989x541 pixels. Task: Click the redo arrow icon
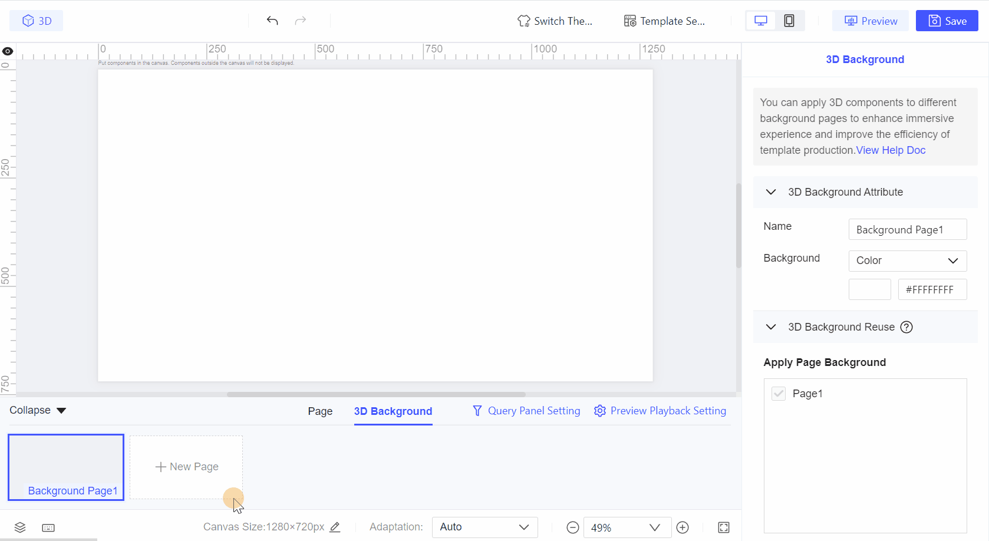coord(300,20)
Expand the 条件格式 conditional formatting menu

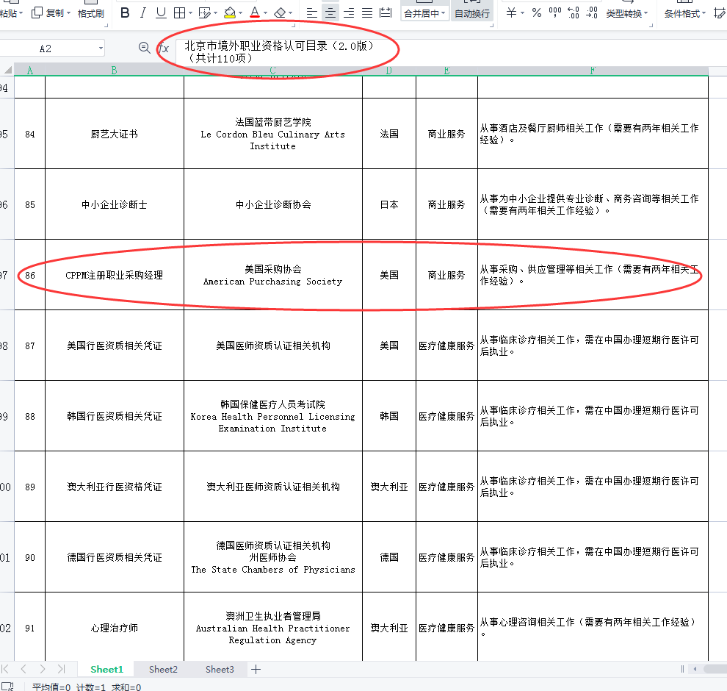click(x=704, y=13)
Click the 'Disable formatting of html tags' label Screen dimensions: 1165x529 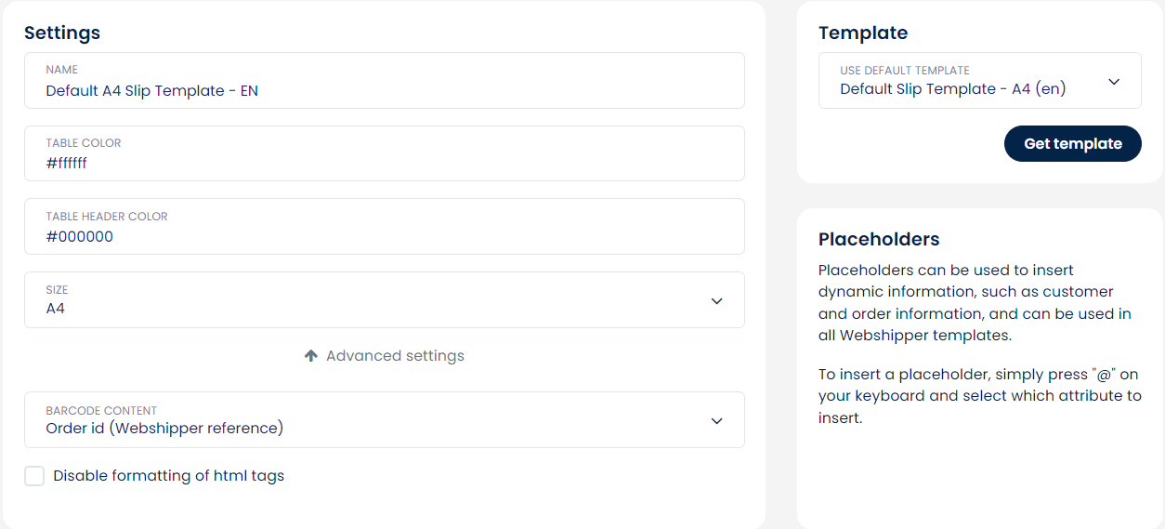(x=168, y=476)
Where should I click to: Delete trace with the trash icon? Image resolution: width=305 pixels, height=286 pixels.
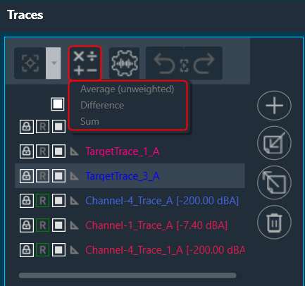[274, 222]
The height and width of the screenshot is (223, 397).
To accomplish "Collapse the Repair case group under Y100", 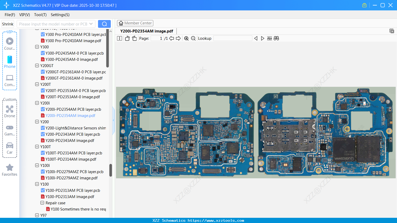I will pyautogui.click(x=42, y=203).
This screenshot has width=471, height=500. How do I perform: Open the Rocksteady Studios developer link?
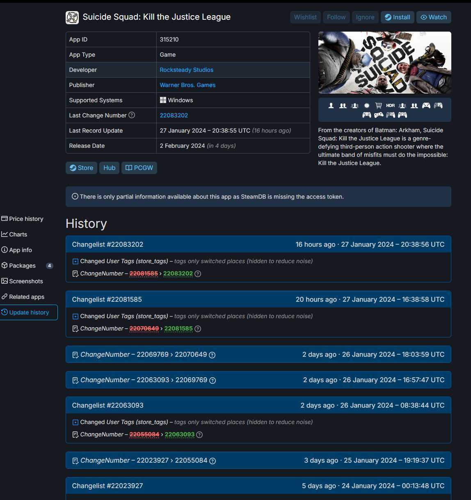pyautogui.click(x=186, y=70)
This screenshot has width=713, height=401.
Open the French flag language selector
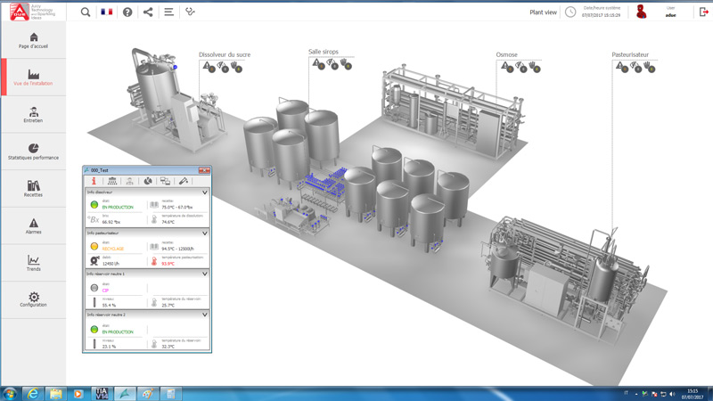tap(106, 12)
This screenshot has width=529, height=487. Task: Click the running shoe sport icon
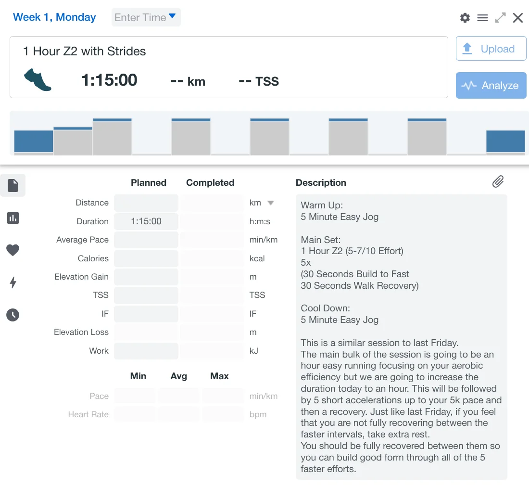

# Set task:
Rewrite the data starting at the line with "This screenshot has width=713, height=401." and ending at the end of the data, replacing "running shoe" with "soccer ball" and changing nothing else. Leave the pictures out.

# Task answer:
This screenshot has width=713, height=401.
Open the French flag language selector
tap(106, 12)
This screenshot has width=529, height=487. Task: Click the soccer ball sport icon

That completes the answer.